Start of DOCUMENT PASSAGE

SLAQR2 performs the orthogonal similarity transformation of a Hessenberg matrix to detect and deflate fully converged eigenvalues from a trailing principal submatrix (aggressive early deflation).

Download SLAQR2 + dependencies [TGZ] [ZIP] [TXT]

Purpose:
!>
!>    SLAQR2 is identical to SLAQR3 except that it avoids
!>    recursion by calling SLAHQR instead of SLAQR4.
!>
!>    Aggressive early deflation:
!>
!>    This subroutine accepts as input an upper Hessenberg matrix
!>    H and performs an orthogonal similarity transformation
!>    designed to detect and deflate fully converged eigenvalues from
!>    a trailing principal submatrix.  On output H has been over-
!>    written by a new Hessenberg matrix that is a perturbation of
!>    an orthogonal similarity transformation of H.  It is to be
!>    hoped that the final version of H has many zero subdiagonal
!>    entries.
!>
Parameters
[in]WANTT
!>          WANTT is LOGICAL
!>          If .TRUE., then the Hessenberg matrix H is fully updated
!>          so that the quasi-triangular Schur factor may be
!>          computed (in cooperation with the calling subroutine).

End of DOCUMENT PASSAGE
Start of SUPPLIED DATA

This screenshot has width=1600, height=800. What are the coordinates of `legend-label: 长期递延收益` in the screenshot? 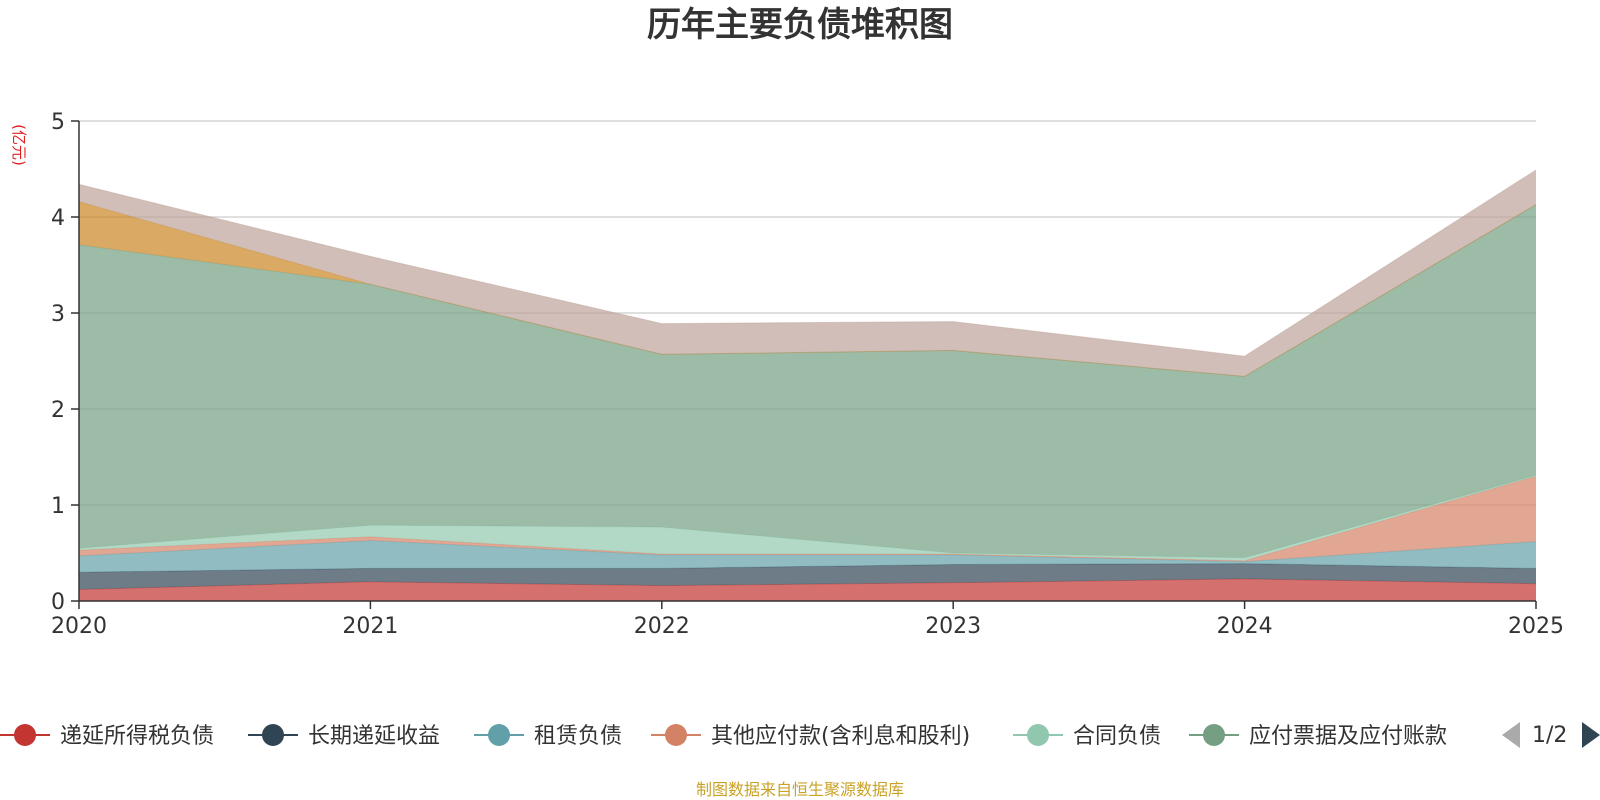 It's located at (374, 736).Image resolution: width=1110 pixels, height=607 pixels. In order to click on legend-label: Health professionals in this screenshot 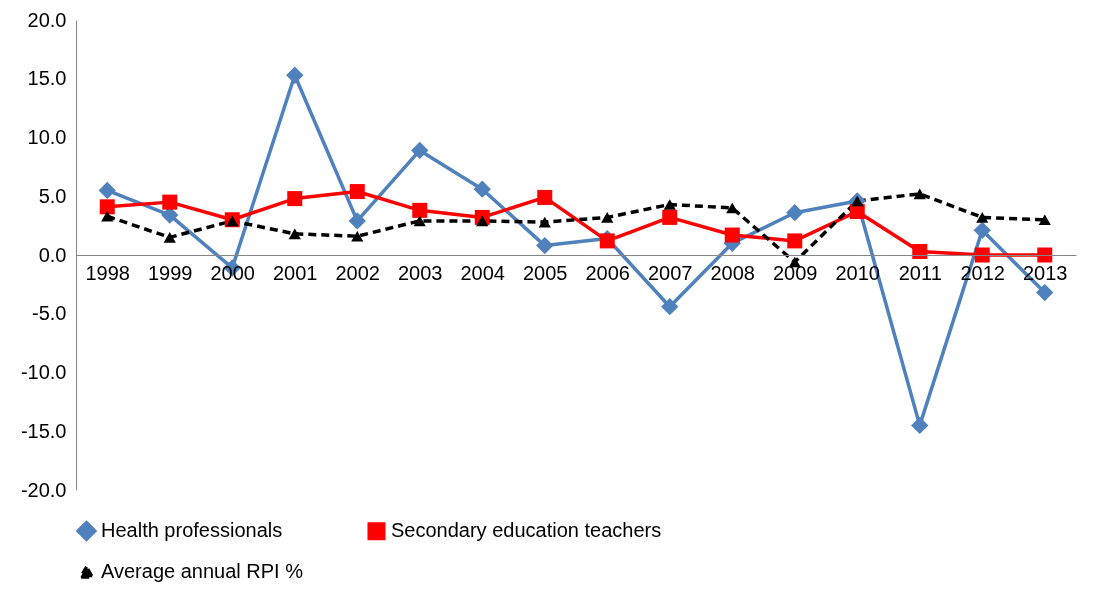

End of SUPPLIED DATA

▶ [APPLY WHAT YOU READ]
• a. Rework the SLAQR2 documentation, starting at "SLAQR2 performs the" and stopping after "instead of SLAQR4.", so that "self-calling" stands in place of "recursion".
• b. Carry on the SLAQR2 documentation from its last line.

▶ [EXPECTED RESULTS]
• a.
SLAQR2 performs the orthogonal similarity transformation of a Hessenberg matrix to detect and deflate fully converged eigenvalues from a trailing principal submatrix (aggressive early deflation).

Download SLAQR2 + dependencies [TGZ] [ZIP] [TXT]

Purpose:
!>
!>    SLAQR2 is identical to SLAQR3 except that it avoids
!>    self-calling by calling SLAHQR instead of SLAQR4.

• b.
!>          If .FALSE., then only enough of H is updated to preserve
!>          the eigenvalues.
!>
[in]WANTZ
!>          WANTZ is LOGICAL
!>          If .TRUE., then the orthogonal matrix Z is updated so
!>          so that the orthogonal Schur factor may be computed
!>          (in cooperation with the calling subroutine).
!>          If .FALSE., then Z is not referenced.
!>
[in]N
!>          N is INTEGER
!>          The order of the matrix H and (if WANTZ is .TRUE.) the
!>          order of the orthogonal matrix Z.
!>
[in]KTOP
!>          KTOP is INTEGER
!>          It is assumed that either KTOP = 1 or H(KTOP,KTOP-1)=0.
!>          KBOT and KTOP together determine an isolated block
!>          along the diagonal of the Hessenberg matrix.
!>
[in]KBOT
!>          KBOT is INTEGER
!>          It is assumed without a check that either
!>          KBOT = N or H(KBOT+1,KBOT)=0.  KBOT and KTOP together
!>          determine an isolated block along the diagonal of the
!>          Hessenberg matrix.
!>
[in]NW
!>          NW is INTEGER
!>          Deflation window size.  1 <= NW <= (KBOT-KTOP+1).
!>
[in,out]H
!>          H is REAL array, dimension (LDH,N)
!>          On input the initial N-by-N section of H stores the
!>          Hessenberg matrix undergoing aggressive early deflation.
!>          On output H has been transformed by an orthogonal
!>          similarity transformation, perturbed, and the returned
!>          to Hessenberg form that (it is to be hoped) has some
!>          zero subdiagonal entries.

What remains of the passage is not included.